Task statement: Print the following lines exactly as they appear, keeping every one of them.

======== Material for the task

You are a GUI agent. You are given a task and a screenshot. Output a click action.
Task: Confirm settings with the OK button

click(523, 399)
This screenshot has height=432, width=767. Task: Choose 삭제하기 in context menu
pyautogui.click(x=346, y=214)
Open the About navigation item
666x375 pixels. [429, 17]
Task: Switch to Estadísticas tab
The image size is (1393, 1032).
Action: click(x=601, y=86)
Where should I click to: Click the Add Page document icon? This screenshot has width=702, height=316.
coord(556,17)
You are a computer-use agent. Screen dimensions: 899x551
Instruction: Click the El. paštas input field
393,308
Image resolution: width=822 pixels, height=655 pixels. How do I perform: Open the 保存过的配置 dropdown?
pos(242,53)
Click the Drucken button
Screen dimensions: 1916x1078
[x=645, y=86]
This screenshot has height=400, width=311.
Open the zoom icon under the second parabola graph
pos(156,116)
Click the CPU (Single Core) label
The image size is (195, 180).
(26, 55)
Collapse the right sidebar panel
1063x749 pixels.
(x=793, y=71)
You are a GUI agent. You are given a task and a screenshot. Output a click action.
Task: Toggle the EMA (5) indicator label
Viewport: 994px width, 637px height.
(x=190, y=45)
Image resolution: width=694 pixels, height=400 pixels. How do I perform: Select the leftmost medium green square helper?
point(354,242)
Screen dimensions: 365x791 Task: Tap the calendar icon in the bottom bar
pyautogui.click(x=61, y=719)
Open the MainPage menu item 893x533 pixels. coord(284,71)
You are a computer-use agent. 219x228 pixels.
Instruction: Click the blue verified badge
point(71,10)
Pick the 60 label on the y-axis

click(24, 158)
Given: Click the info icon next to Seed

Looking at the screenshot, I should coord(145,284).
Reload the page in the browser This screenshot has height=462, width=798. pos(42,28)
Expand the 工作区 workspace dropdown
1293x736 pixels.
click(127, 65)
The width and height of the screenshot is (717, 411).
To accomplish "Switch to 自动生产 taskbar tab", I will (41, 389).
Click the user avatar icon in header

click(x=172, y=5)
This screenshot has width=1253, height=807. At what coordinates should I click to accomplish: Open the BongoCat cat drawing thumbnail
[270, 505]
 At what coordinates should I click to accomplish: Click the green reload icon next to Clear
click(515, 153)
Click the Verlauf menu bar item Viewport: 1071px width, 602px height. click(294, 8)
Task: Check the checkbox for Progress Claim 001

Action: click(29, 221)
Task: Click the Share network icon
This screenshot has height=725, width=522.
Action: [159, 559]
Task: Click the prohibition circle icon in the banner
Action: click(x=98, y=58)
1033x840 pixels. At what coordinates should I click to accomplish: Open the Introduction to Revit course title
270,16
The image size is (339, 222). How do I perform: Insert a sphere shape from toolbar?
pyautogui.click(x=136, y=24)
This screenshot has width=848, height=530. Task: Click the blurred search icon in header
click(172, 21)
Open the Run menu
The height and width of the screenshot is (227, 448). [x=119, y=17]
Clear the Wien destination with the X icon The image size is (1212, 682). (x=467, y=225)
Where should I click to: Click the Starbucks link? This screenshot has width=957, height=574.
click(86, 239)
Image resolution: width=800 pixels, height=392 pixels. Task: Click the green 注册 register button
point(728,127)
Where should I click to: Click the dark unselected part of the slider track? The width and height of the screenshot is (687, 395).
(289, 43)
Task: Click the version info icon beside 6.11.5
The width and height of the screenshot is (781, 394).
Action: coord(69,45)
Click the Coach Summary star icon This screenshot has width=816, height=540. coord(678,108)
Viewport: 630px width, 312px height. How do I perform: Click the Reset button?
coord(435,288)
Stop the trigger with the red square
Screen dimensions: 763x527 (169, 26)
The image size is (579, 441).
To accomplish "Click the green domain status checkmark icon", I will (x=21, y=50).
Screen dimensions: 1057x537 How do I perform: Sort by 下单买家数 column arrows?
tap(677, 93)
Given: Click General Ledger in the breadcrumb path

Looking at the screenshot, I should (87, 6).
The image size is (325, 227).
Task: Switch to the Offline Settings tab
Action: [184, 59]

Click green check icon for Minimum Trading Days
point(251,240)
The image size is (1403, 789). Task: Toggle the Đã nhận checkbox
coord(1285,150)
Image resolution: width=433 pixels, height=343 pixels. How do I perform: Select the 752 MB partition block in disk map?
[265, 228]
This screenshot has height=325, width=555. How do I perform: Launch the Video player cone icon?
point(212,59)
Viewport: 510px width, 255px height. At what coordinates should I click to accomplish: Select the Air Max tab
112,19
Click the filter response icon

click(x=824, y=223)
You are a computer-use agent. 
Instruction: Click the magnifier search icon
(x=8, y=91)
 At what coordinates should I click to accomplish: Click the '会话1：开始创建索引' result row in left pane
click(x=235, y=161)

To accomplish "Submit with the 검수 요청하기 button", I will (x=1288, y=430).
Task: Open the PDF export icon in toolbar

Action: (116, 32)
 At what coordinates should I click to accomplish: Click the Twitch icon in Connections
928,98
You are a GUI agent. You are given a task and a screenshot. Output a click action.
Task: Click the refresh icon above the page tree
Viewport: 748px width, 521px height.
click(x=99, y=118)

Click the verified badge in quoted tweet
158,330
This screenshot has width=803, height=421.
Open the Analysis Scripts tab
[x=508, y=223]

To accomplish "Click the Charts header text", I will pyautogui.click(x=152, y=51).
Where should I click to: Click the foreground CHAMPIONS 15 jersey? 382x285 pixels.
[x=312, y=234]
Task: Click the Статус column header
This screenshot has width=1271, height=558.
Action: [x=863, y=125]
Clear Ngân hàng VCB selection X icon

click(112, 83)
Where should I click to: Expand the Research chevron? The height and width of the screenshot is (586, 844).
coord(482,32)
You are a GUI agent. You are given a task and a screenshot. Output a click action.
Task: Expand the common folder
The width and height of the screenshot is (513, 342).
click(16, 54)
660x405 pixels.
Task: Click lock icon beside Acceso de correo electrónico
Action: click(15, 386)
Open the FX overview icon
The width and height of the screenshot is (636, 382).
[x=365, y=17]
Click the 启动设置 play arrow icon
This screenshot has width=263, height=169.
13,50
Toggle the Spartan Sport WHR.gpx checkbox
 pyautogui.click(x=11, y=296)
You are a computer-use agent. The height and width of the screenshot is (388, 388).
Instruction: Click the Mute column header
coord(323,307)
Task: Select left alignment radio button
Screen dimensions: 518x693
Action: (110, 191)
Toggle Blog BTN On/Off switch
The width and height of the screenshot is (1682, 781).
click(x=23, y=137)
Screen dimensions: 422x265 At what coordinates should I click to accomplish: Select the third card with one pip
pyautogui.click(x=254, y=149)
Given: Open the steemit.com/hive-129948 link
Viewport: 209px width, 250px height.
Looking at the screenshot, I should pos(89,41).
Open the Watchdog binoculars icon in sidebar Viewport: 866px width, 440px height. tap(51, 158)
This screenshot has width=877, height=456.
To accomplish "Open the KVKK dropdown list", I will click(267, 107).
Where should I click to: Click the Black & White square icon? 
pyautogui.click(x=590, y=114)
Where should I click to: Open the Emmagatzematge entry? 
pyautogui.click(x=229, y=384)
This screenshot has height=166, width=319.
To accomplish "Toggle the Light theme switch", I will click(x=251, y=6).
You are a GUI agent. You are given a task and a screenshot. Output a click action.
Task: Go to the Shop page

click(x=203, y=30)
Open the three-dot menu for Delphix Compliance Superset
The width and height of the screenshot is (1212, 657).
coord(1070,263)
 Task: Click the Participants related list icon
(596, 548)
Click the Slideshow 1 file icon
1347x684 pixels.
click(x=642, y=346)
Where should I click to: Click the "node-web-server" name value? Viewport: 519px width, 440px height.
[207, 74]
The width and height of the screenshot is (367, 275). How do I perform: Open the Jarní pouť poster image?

================

Full answer:
You are a GUI agent. You are given a task and a screenshot. Output a click action.
Task: Confirm settings with the OK button

click(523, 399)
This screenshot has height=432, width=767. Task: Choose 삭제하기 in context menu
pyautogui.click(x=346, y=214)
Open the About navigation item
666x375 pixels. [429, 17]
Task: Switch to Estadísticas tab
The image size is (1393, 1032).
Action: click(x=601, y=86)
Where should I click to: Click the Add Page document icon? This screenshot has width=702, height=316.
coord(556,17)
You are a computer-use agent. Screen dimensions: 899x551
Instruction: Click the El. paštas input field
393,308
Image resolution: width=822 pixels, height=655 pixels. How do I perform: Open the 保存过的配置 dropdown?
pos(242,53)
Click the Drucken button
Screen dimensions: 1916x1078
[x=645, y=86]
This screenshot has height=400, width=311.
Open the zoom icon under the second parabola graph
pos(156,116)
Click the CPU (Single Core) label
The image size is (195, 180).
(26, 55)
Collapse the right sidebar panel
1063x749 pixels.
(x=793, y=71)
You are a GUI agent. You are given a task and a screenshot. Output a click action.
Task: Toggle the EMA (5) indicator label
Viewport: 994px width, 637px height.
(x=190, y=45)
Image resolution: width=694 pixels, height=400 pixels. How do I perform: Select the leftmost medium green square helper?
point(354,242)
Screen dimensions: 365x791 Task: Tap the calendar icon in the bottom bar
pyautogui.click(x=61, y=719)
Open the MainPage menu item 893x533 pixels. coord(284,71)
You are a computer-use agent. 219x228 pixels.
Instruction: Click the blue verified badge
point(71,10)
Pick the 60 label on the y-axis

click(24, 158)
Given: Click the info icon next to Seed

Looking at the screenshot, I should coord(145,284).
Reload the page in the browser This screenshot has height=462, width=798. pos(42,28)
Expand the 工作区 workspace dropdown
1293x736 pixels.
click(127, 65)
The width and height of the screenshot is (717, 411).
To accomplish "Switch to 自动生产 taskbar tab", I will (41, 389).
Click the user avatar icon in header

click(x=172, y=5)
This screenshot has width=1253, height=807. At what coordinates should I click to accomplish: Open the BongoCat cat drawing thumbnail
[270, 505]
 At what coordinates should I click to accomplish: Click the green reload icon next to Clear
click(515, 153)
Click the Verlauf menu bar item Viewport: 1071px width, 602px height. click(294, 8)
Task: Check the checkbox for Progress Claim 001

Action: click(29, 221)
Task: Click the Share network icon
This screenshot has height=725, width=522.
Action: [159, 559]
Task: Click the prohibition circle icon in the banner
Action: click(x=98, y=58)
1033x840 pixels. At what coordinates should I click to accomplish: Open the Introduction to Revit course title
270,16
The image size is (339, 222). How do I perform: Insert a sphere shape from toolbar?
pyautogui.click(x=136, y=24)
This screenshot has width=848, height=530. Task: Click the blurred search icon in header
click(172, 21)
Open the Run menu
The height and width of the screenshot is (227, 448). [x=119, y=17]
Clear the Wien destination with the X icon The image size is (1212, 682). (x=467, y=225)
Where should I click to: Click the Starbucks link? This screenshot has width=957, height=574.
click(86, 239)
Image resolution: width=800 pixels, height=392 pixels. Task: Click the green 注册 register button
point(728,127)
Where should I click to: Click the dark unselected part of the slider track? The width and height of the screenshot is (687, 395).
(289, 43)
Task: Click the version info icon beside 6.11.5
The width and height of the screenshot is (781, 394).
Action: coord(69,45)
Click the Coach Summary star icon This screenshot has width=816, height=540. coord(678,108)
Viewport: 630px width, 312px height. How do I perform: Click the Reset button?
coord(435,288)
Stop the trigger with the red square
Screen dimensions: 763x527 (169, 26)
The image size is (579, 441).
To accomplish "Click the green domain status checkmark icon", I will (x=21, y=50).
Screen dimensions: 1057x537 How do I perform: Sort by 下单买家数 column arrows?
tap(677, 93)
Given: Click General Ledger in the breadcrumb path

Looking at the screenshot, I should (87, 6).
The image size is (325, 227).
Task: Switch to the Offline Settings tab
Action: [184, 59]

Click green check icon for Minimum Trading Days
point(251,240)
The image size is (1403, 789). Task: Toggle the Đã nhận checkbox
coord(1285,150)
Image resolution: width=433 pixels, height=343 pixels. How do I perform: Select the 752 MB partition block in disk map?
[265, 228]
This screenshot has height=325, width=555. How do I perform: Launch the Video player cone icon?
point(212,59)
Viewport: 510px width, 255px height. At what coordinates should I click to accomplish: Select the Air Max tab
112,19
Click the filter response icon

click(x=824, y=223)
You are a computer-use agent. 
Instruction: Click the magnifier search icon
(x=8, y=91)
 At what coordinates should I click to accomplish: Click the '会话1：开始创建索引' result row in left pane
click(x=235, y=161)

To accomplish "Submit with the 검수 요청하기 button", I will (x=1288, y=430).
Task: Open the PDF export icon in toolbar

Action: (116, 32)
 At what coordinates should I click to accomplish: Click the Twitch icon in Connections
928,98
You are a GUI agent. You are given a task and a screenshot. Output a click action.
Task: Click the refresh icon above the page tree
Viewport: 748px width, 521px height.
click(x=99, y=118)

Click the verified badge in quoted tweet
158,330
This screenshot has width=803, height=421.
Open the Analysis Scripts tab
[x=508, y=223]

To accomplish "Click the Charts header text", I will pyautogui.click(x=152, y=51).
Where should I click to: Click the foreground CHAMPIONS 15 jersey? 382x285 pixels.
[x=312, y=234]
Task: Click the Статус column header
This screenshot has width=1271, height=558.
Action: [x=863, y=125]
Clear Ngân hàng VCB selection X icon

click(112, 83)
Where should I click to: Expand the Research chevron? The height and width of the screenshot is (586, 844).
coord(482,32)
You are a GUI agent. You are given a task and a screenshot. Output a click action.
Task: Expand the common folder
The width and height of the screenshot is (513, 342).
click(16, 54)
660x405 pixels.
Task: Click lock icon beside Acceso de correo electrónico
Action: click(15, 386)
Open the FX overview icon
The width and height of the screenshot is (636, 382).
[x=365, y=17]
Click the 启动设置 play arrow icon
This screenshot has width=263, height=169.
13,50
Toggle the Spartan Sport WHR.gpx checkbox
 pyautogui.click(x=11, y=296)
You are a computer-use agent. The height and width of the screenshot is (388, 388).
Instruction: Click the Mute column header
coord(323,307)
Task: Select left alignment radio button
Screen dimensions: 518x693
Action: (110, 191)
Toggle Blog BTN On/Off switch
The width and height of the screenshot is (1682, 781).
click(x=23, y=137)
Screen dimensions: 422x265 At what coordinates should I click to accomplish: Select the third card with one pip
pyautogui.click(x=254, y=149)
Given: Open the steemit.com/hive-129948 link
Viewport: 209px width, 250px height.
Looking at the screenshot, I should pos(89,41).
Open the Watchdog binoculars icon in sidebar Viewport: 866px width, 440px height. tap(51, 158)
This screenshot has width=877, height=456.
To accomplish "Open the KVKK dropdown list", I will click(267, 107).
Where should I click to: Click the Black & White square icon? 
pyautogui.click(x=590, y=114)
Where should I click to: Open the Emmagatzematge entry? 
pyautogui.click(x=229, y=384)
This screenshot has height=166, width=319.
To accomplish "Toggle the Light theme switch", I will click(x=251, y=6).
You are a GUI agent. You are given a task and a screenshot. Output a click action.
Task: Go to the Shop page

click(x=203, y=30)
Open the three-dot menu for Delphix Compliance Superset
The width and height of the screenshot is (1212, 657).
coord(1070,263)
 Task: Click the Participants related list icon
(596, 548)
Click the Slideshow 1 file icon
1347x684 pixels.
click(x=642, y=346)
Where should I click to: Click the "node-web-server" name value? Viewport: 519px width, 440px height.
[207, 74]
The width and height of the screenshot is (367, 275). How do I perform: Open the Jarní pouť poster image?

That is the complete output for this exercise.